Friday, February 13, 2026

The BTC Sell Cycle Just Happened So What Usually Comes Next?

The recent Bitcoin sell cycle just played out, and it clearly shook market confidence. Sharp downside moves always feel extreme in real time, especially when sentiment flips from optimism to fear very quickly.

But historically, Bitcoin tends to move in phases — expansion, distribution, correction, and then rebuilding. None of these phases feel comfortable while they’re happening. The correction phase is usually where leverage gets flushed, weaker hands exit, and narratives get reset.

This is often where longer-term structure starts forming again.

After major sell cycles in previous market periods, Bitcoin didn’t immediately reverse. More often, it entered a period of slower movement — sometimes sideways, sometimes grinding down — before momentum eventually returned. These phases usually feel “boring” or uncertain while they’re happening.

Right now, uncertainty is normal. Liquidity usually tightens after aggressive upside, and markets often take time to stabilize before any clear trend returns.

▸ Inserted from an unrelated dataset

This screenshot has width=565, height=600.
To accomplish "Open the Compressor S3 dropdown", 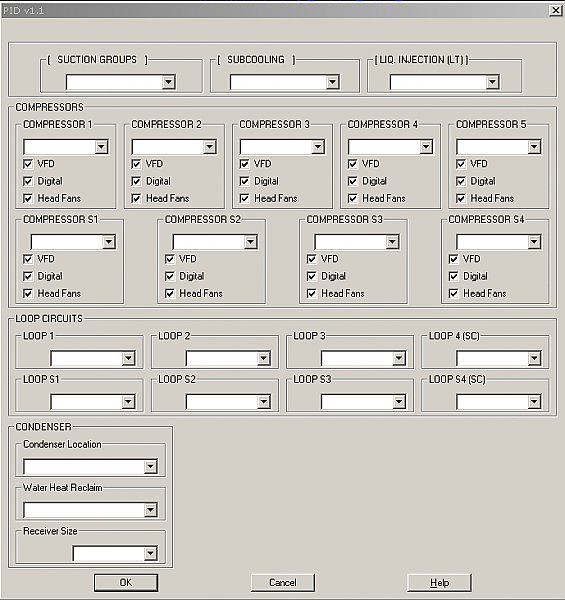I will [x=357, y=242].
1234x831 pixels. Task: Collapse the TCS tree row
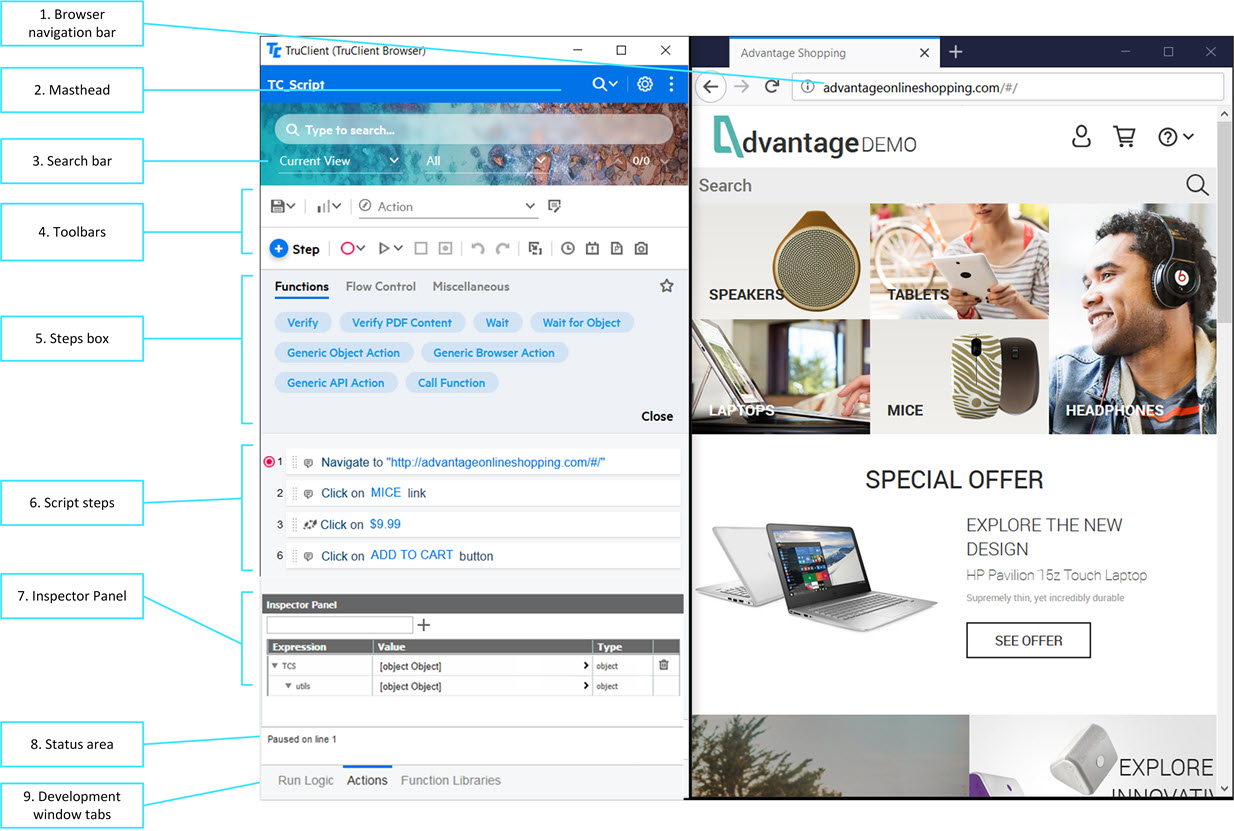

So the bigger discussion is about what typically follows a sell cycle.

Historically, major corrections have often acted as reset phases rather than cycle-ending events. Momentum, when it returned, usually came after patience was tested.

No one knows exact timing. No one knows exact bottoms.

But the pattern question is still worth asking:

Is this sell cycle just another reset before the next expansion phase… Or is this time structurally different?

Curious how others here are looking at this phase — recovery setup, extended consolidation, or something else?